WRITTEN TASK -> Rewrite the lines from the one containing "Where should I" down to the one containing "This screenshot has height=400, width=558.", changing "scrollbar up arrow" to "scrollbar down arrow" and leaving everything else the same.

# Start of PROVIDED ENTRIES

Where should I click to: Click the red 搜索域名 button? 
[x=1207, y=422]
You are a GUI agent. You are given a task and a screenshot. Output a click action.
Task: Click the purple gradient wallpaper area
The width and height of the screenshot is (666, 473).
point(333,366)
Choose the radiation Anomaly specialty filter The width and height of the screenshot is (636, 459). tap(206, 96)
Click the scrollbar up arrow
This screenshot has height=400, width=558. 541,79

# End of PROVIDED ENTRIES
# Start of PROVIDED ENTRIES

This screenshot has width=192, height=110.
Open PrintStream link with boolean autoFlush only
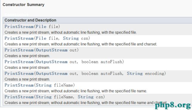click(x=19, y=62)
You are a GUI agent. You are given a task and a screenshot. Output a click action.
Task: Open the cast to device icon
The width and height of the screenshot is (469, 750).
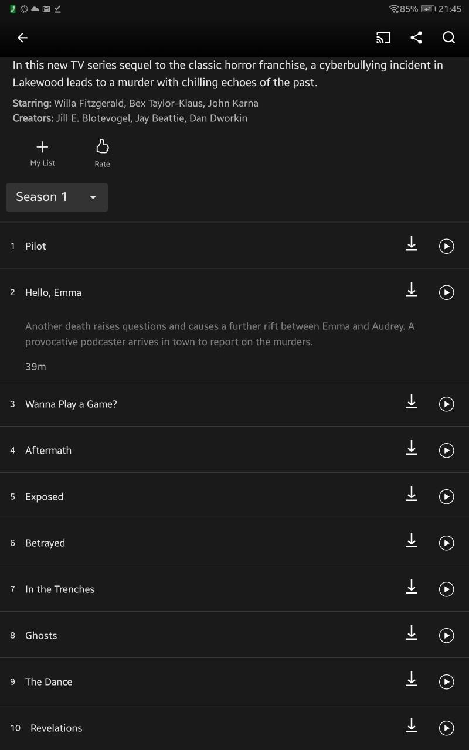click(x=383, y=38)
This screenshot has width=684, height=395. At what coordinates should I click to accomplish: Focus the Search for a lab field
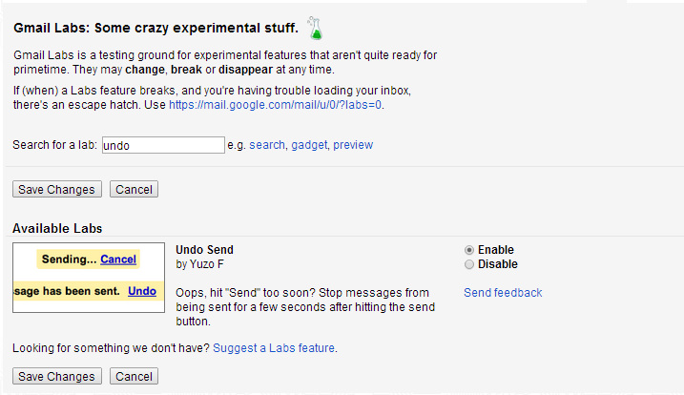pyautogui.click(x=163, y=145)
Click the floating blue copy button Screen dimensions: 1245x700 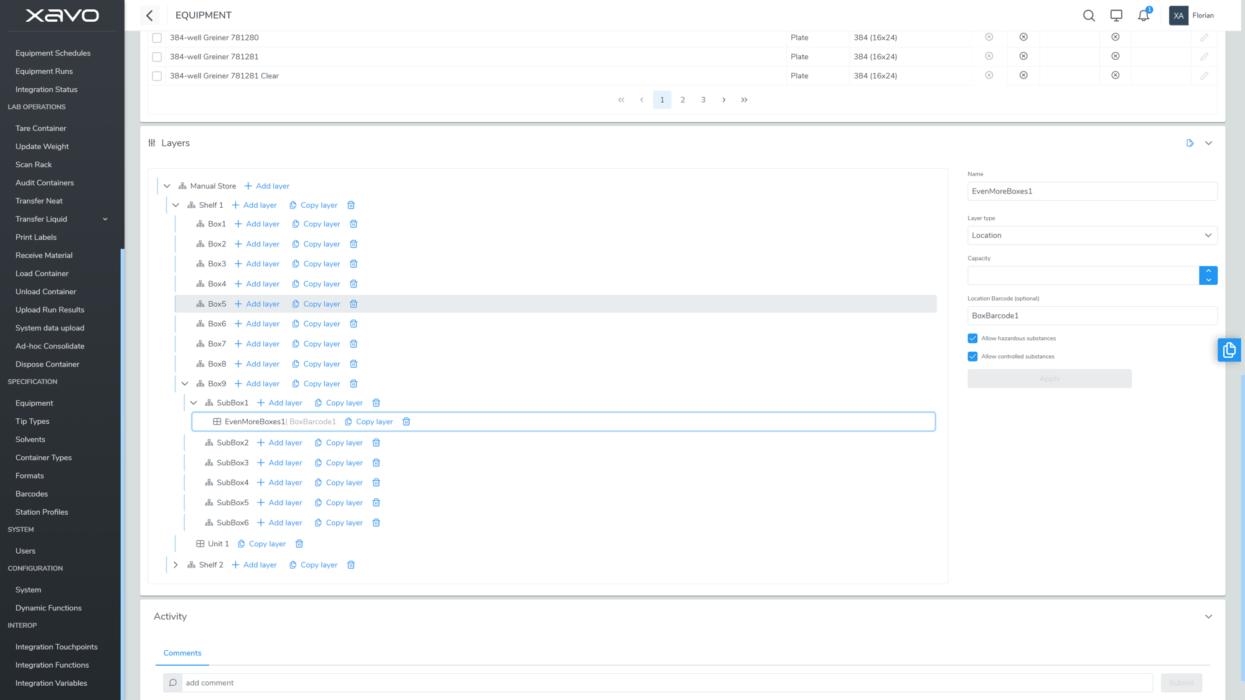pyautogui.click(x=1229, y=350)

# End of PROVIDED ENTRIES
# Start of PROVIDED ENTRIES

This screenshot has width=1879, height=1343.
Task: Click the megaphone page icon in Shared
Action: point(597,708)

# End of PROVIDED ENTRIES

SOLUTION FOR THIS TASK ->
Where should I click to: Click the red 搜索域名 button? 
[x=1207, y=422]
You are a GUI agent. You are given a task and a screenshot. Output a click action.
Task: Click the purple gradient wallpaper area
The width and height of the screenshot is (666, 473).
point(333,366)
Choose the radiation Anomaly specialty filter The width and height of the screenshot is (636, 459). tap(206, 96)
Click the scrollbar down arrow
This screenshot has height=400, width=558. 541,79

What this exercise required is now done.